During a bad dream, only moderate levels of fear are triggered in the insula and cingulate cortex. This distinction posed particular relevance for the researchers behind a new study published in the Human Brain Mapping Journal. After their analysis, it was determined that bad dreams (not nightmares) proffered real-world, psychological benefits for the experiencer.
Evidence for day/night affective homeostasis
Thanks to a combination of self-reporting and MRI scans the authors of the new report were able to gauge fear levels associated with bad dreams and again in relation to disturbing images presented to the participants when they were awake.
“We found that the longer someone had felt fear in their dreams, the less the insula, cingulate, and amygdala were activated when the same person looked at the negative pictures,” explained Virginie Sterpenich, a researcher in UNIGE’s Department of Basic Neurosciences.” In addition, the activity in the medial prefrontal cortex, which is known to inhibit the amygdala in the event of fear, increased in proportion to the number of frightening dreams!”
Dreams, whatever the incarnation, have been widely acknowledged to provide preparatory reprieve for mammals. A recent study published by the Department of Psychology at the University of Zurich disclosed dreaming to be a contributory element of processing and integrating distressing memories, making them especially useful to victims of traumatic experiences.
Outside of the context of sleep, the two regions of the brain monitored in the new report that induct fear when we dream also possess important regulatory functions when we are awake, namely evaluating emotions and conditioning motor functions in response to potential threats.

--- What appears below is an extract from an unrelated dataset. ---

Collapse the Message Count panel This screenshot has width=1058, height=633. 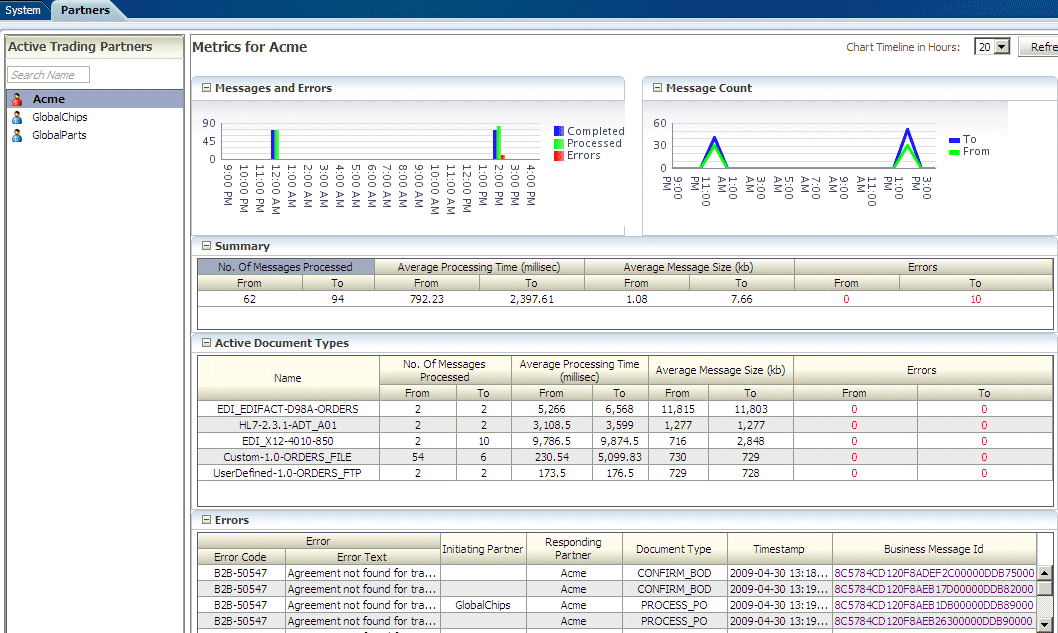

Again, this perceived threat doesn’t have to be a real one to activate the aforementioned neuro correlates.
To animate this supposition, the researchers supplied their recruited pool with dream journals with which they were tasked with documenting the emotions they recalled feeling during bad dreams.
“We showed each participant emotionally-negative images, such as assaults or distressful situations, as well as neutral images, to see which areas of the brain were more active for fear and whether the activated area changed depending on the emotions experienced in the dreams over the previous week,” Sterpenich reported. “These findings support that emotions in dreams and wakefulness engage similar neural substrates, and substantiate a link between emotional processes occurring during sleep and emotional brain functions during wakefulness.”
This exercise proved that dreams do in fact work like training sessions against the terrors that tax us in the real world, even if there was dually observed to be a threshold that judges the moment the benefit ceases to exist. The degree of fear engendered by a nightmare forfeits its role as an emotional regulator because it both disrupts sleep and produces adverse effects in the experiencer even after they’re awake.
Surprisingly, there are little things we can do to curb the likelihood of intense nightmares. Limiting foods like cheese that contain tryptamine and tyramine, for instance, decreases our nightmare risk, by fortifying a balanced chemical system before we enter REM. A similar rubric extends to more obvious dietary don’ts like excessive caffeine before bed, or consuming processed sugar or drinking alcohol.
Managing the content of the dreams is a little more tricky. Nightmares, more so than bad dreams, are fueled by underlying conditions like depression, or recent disagreeable life changes. In either scenario, the root needs to be addressed to sufficiently attenuate the pernicious weeds that follow thereafter.
“If your nightmares are related to anxiety, depression or PTSD, certain forms of therapy or medications might help to alleviate these conditions and lessen nightmares. In particular, a drug known as Prazosin is often prescribed to help patients with PTSD, anxiety and panic disorders, and can alleviate nightmares. It is important that you speak to your doctor to figure out a treatment option that is best for you,” explained Laura Barns of the Sleep Matters Club.